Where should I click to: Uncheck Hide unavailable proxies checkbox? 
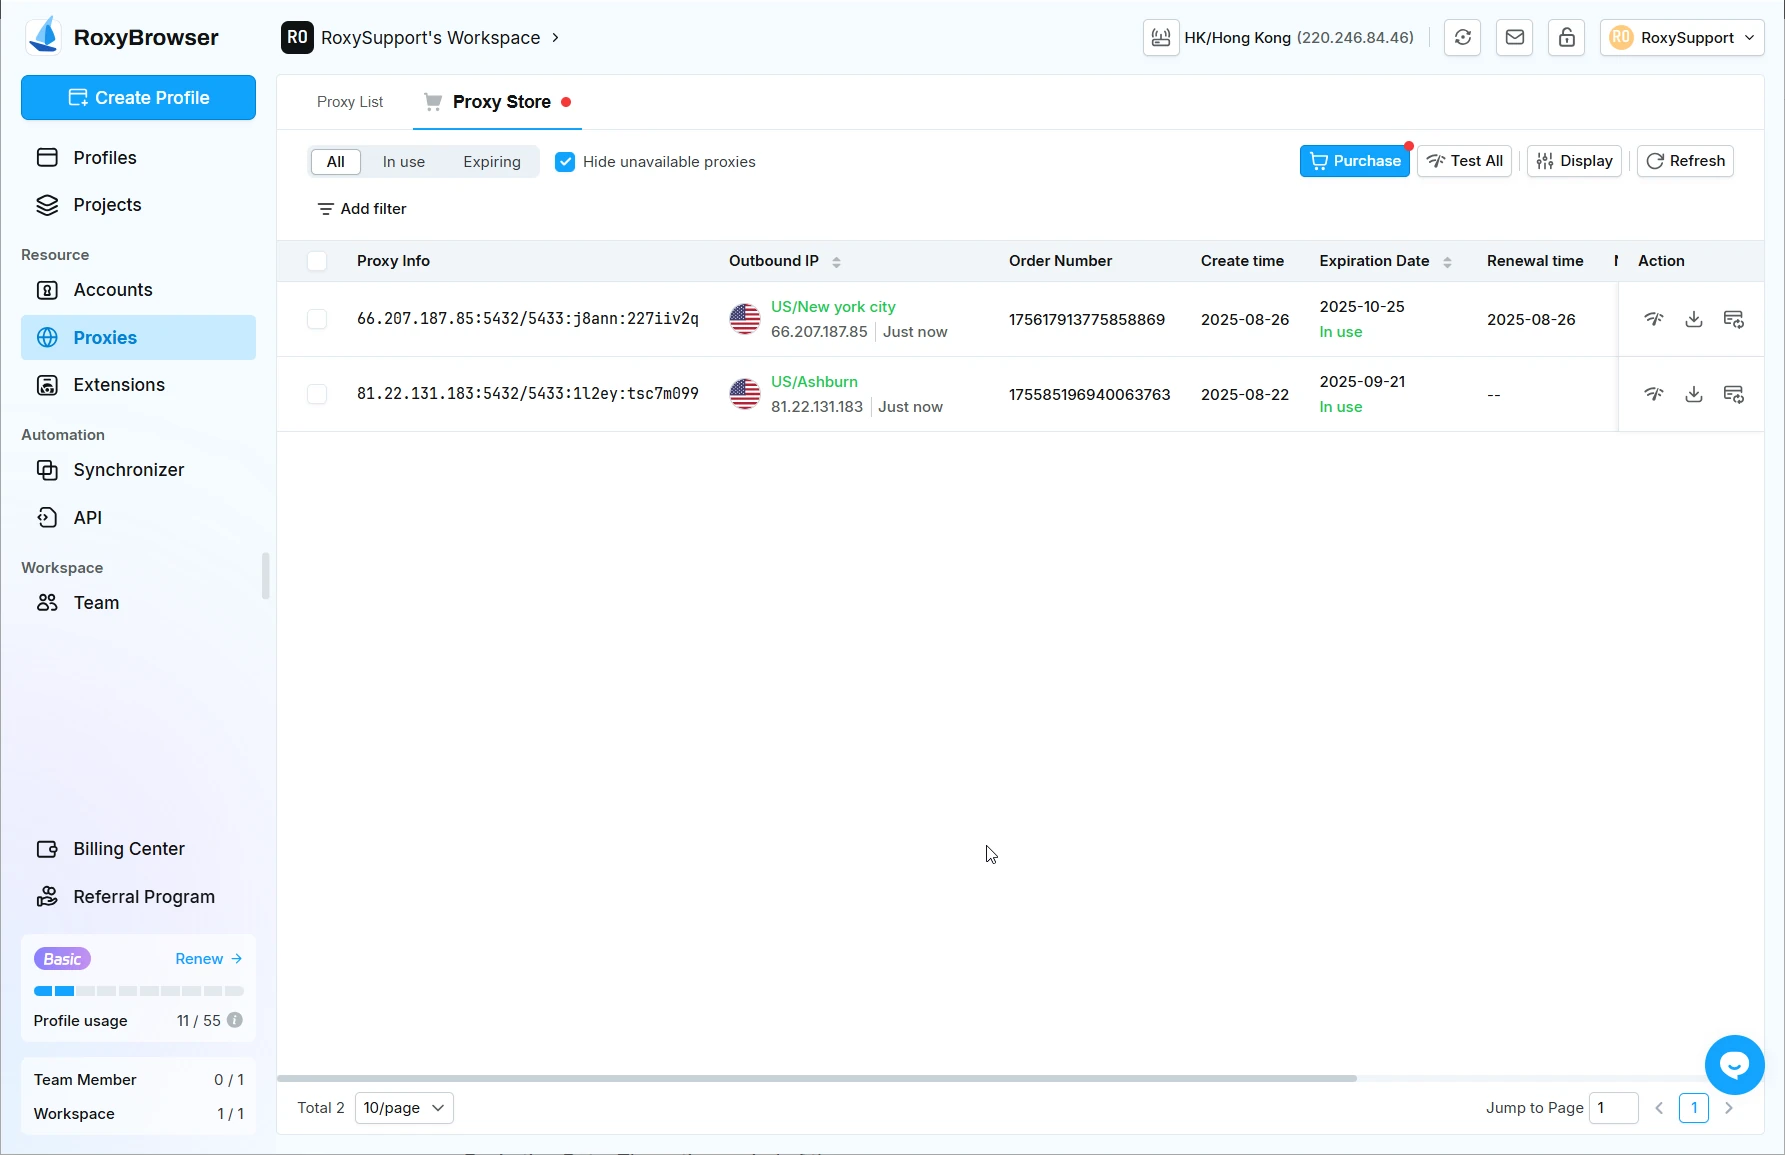click(x=565, y=162)
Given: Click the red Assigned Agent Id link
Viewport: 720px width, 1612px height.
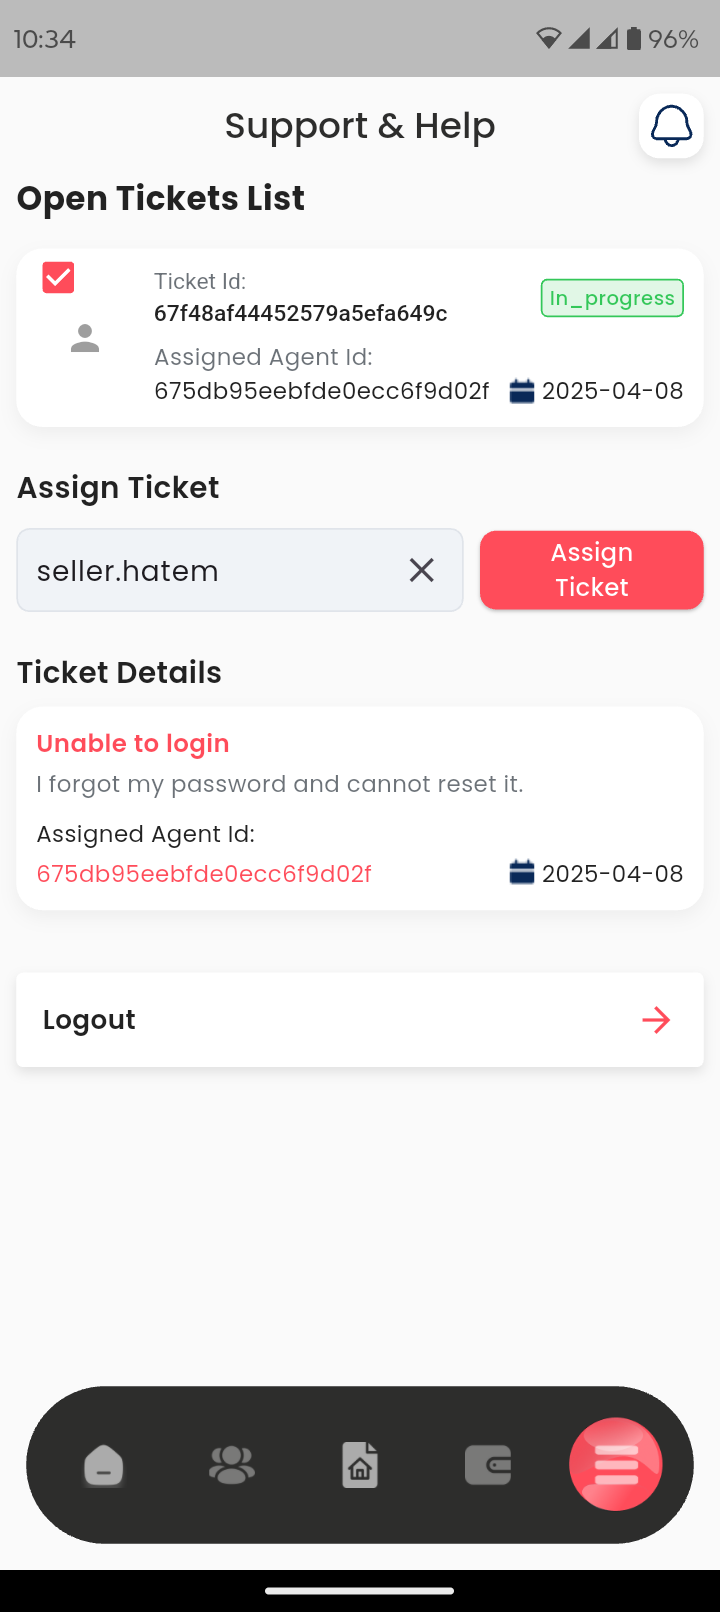Looking at the screenshot, I should pyautogui.click(x=204, y=874).
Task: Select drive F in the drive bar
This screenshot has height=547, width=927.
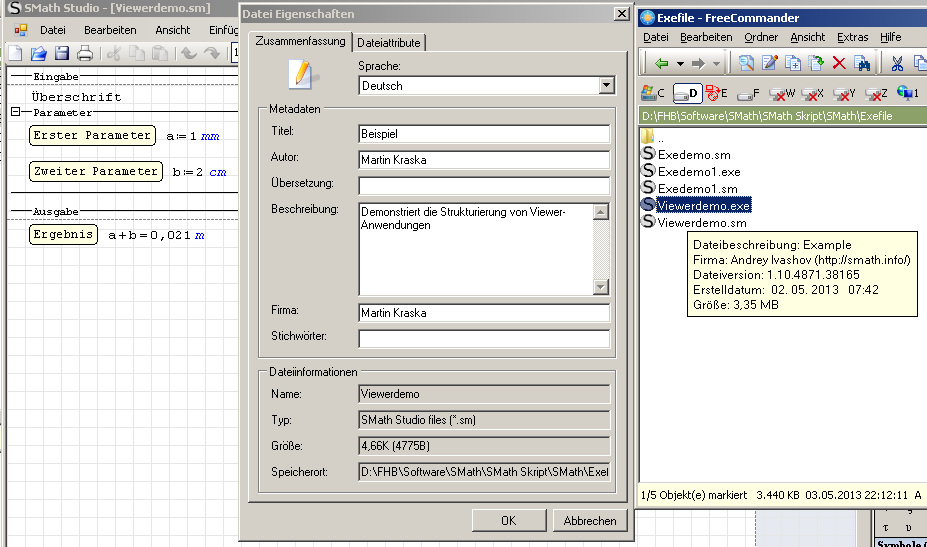Action: tap(749, 94)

What the task asks ▸ Lay out every line of the data above as a numbered list, skipping any blank lines and leaving out the pictures.

Answer to this problem ▸
1. Where should I click to: Uncheck Hide unavailable proxies checkbox? 
2. click(x=565, y=162)
3. Given: Click the red Assigned Agent Id link
4. Viewport: 720px width, 1612px height.
5. Looking at the screenshot, I should pyautogui.click(x=204, y=874).
6. Task: Select drive F in the drive bar
7. This screenshot has height=547, width=927.
8. Action: tap(749, 94)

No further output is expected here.